Sixth, while Made in China 2025, a concept made public in 2015 to boost manufacturing at home to world-class levels in 10 important sectors did not find a mention, the reference to New Productive Forces and revamping of industries obliquely revealed its importance and progress.
Seventh is a point that all analysts missed. That is the development of border areas. This is significant for India that is locked into a face-off with China for the last four years on the Line of Actual Control in Eastern Ladakh. This, combined with a 7.2% increase in defence budget is important to India. The rate of increase in the defence budget has been delinked from the rate of growth of the Chinese economy. This departure from what was the norm till a few years ago is aimed to enhance China’s military capabilities and increase its overseas influence – particularly in the South China Sea, the India-China border, and elsewhere.

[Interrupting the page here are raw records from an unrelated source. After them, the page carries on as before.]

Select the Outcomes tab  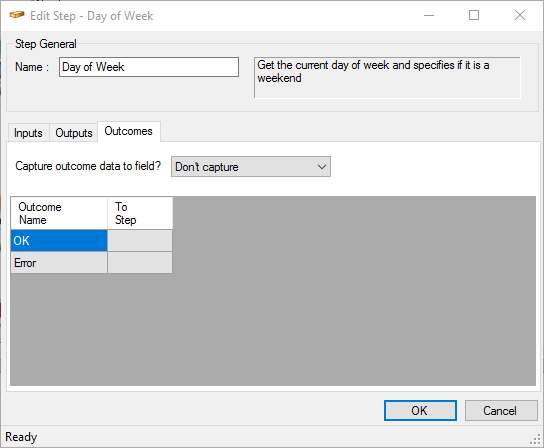point(129,131)
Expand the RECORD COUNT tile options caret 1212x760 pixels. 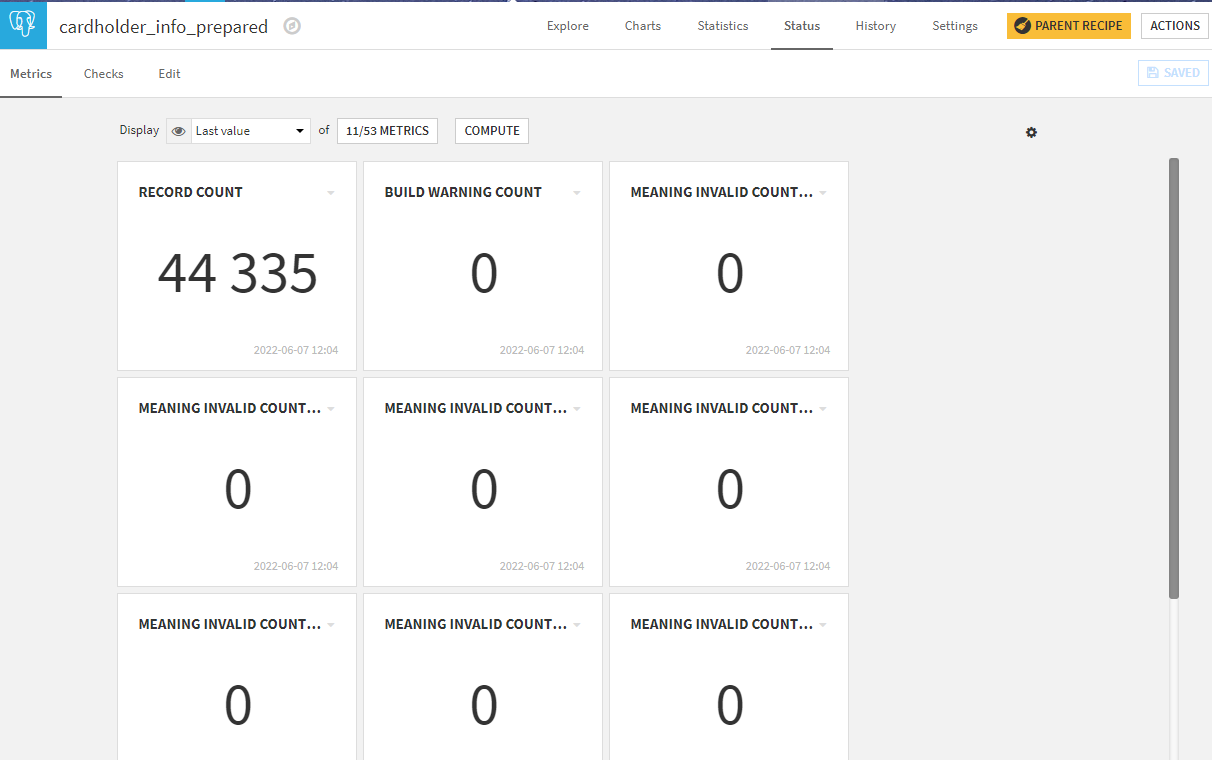(330, 192)
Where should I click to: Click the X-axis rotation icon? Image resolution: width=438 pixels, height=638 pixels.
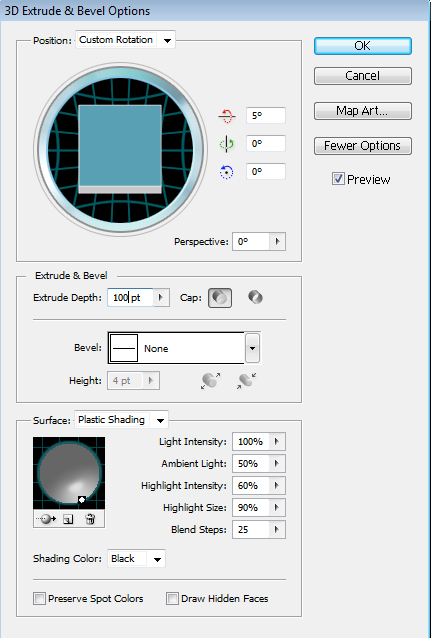(x=227, y=116)
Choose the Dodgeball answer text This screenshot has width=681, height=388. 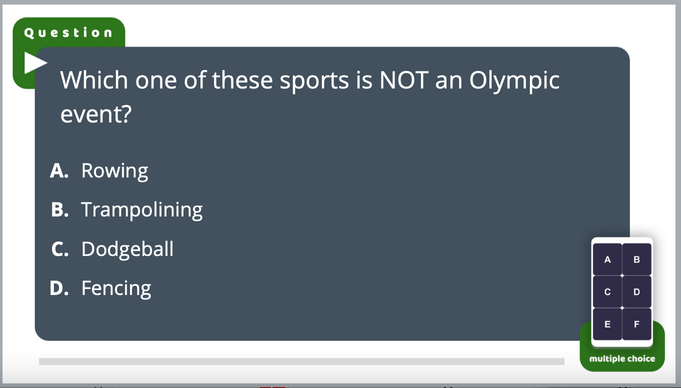tap(127, 249)
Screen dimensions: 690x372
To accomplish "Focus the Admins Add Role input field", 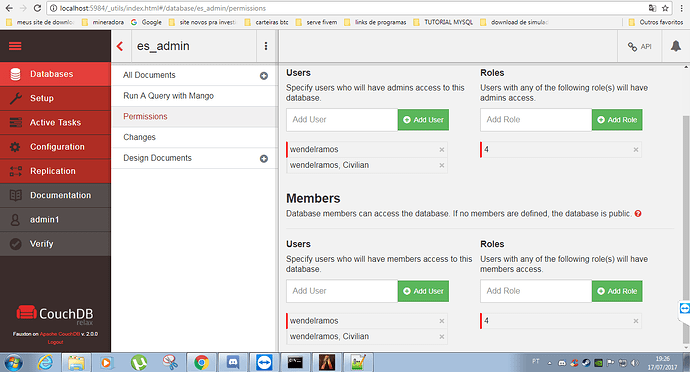I will 536,120.
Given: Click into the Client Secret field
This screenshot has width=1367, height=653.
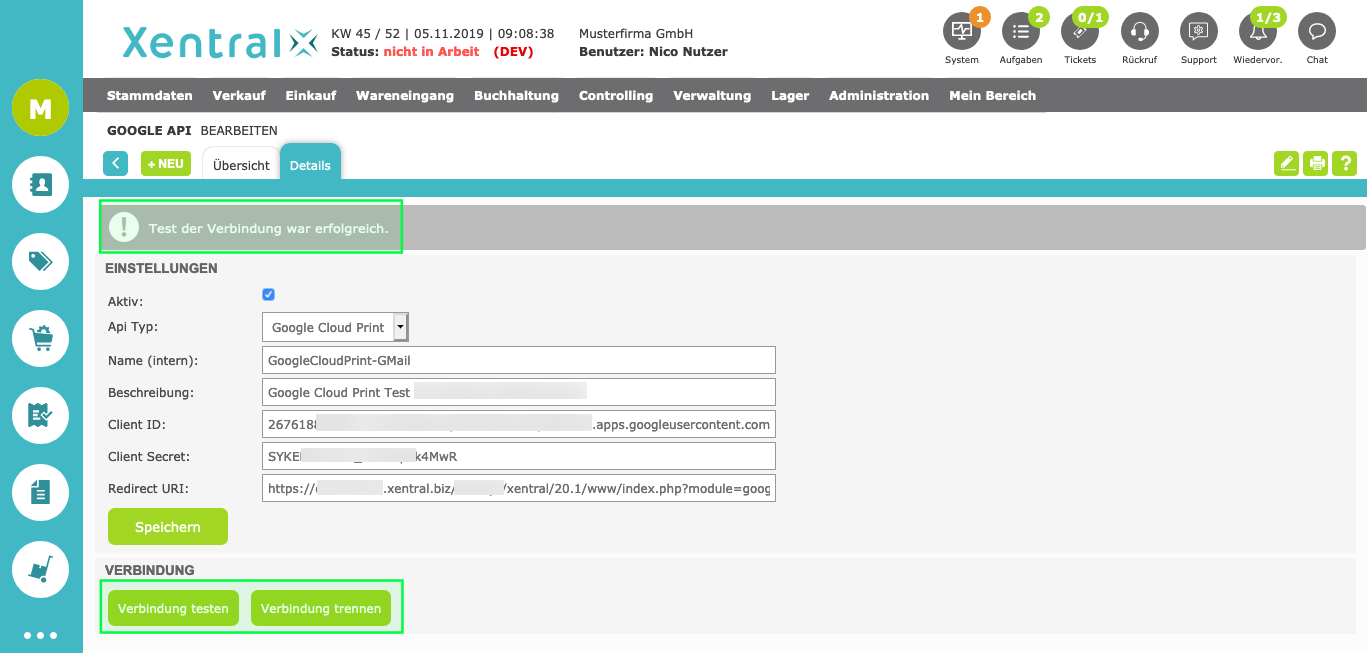Looking at the screenshot, I should pyautogui.click(x=518, y=456).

Eighth, an effort to foster growth in biomanufacturing, commercial spaceflight, and the low-altitude economy was mentioned in the GWR, through a combination of funding, research, nurturing of talent, and linking academia, industry and government. China is already one of the leaders in drone manufacturing and there seems to be an effort to consolidate the dominant positioning with an increased self-sufficiency in science and technology. This is expected to accelerate the process of derisking, if not decoupling by China from the dependencies on markets for exports and for raw material imports.
Ninth, expanding the reserve facilities for food, water, resource and energy security for China is mentioned, another move in the direction of derisking China’s economy from the West. The effect of China’s increased imports of soya beans in 2020 led to a spike in prices worldwide, and to food inflation. Oil storage may also be increased in China from the four storage facilities that it has on the eastern seacoast.
Finally, is the issue of Taiwan reunification. While the term “peaceful reunification” was not mentioned in the GWR, it was subsequently mentioned by foreign minister Wang Yi in his media interaction at the time. Therefore, there is no major change in China’s stance towards Taiwan, indicating that for now, China does not want to up the ante on this issue. China called for an equal and orderly multipolar world and a new type of international relations. The meaning and manifestation of these terms will slowly emerge.
In essence, the Two Sessions did not throw up any major surprises. Nor may the Third Plenum and next Two Sessions; but both are necessary to watch.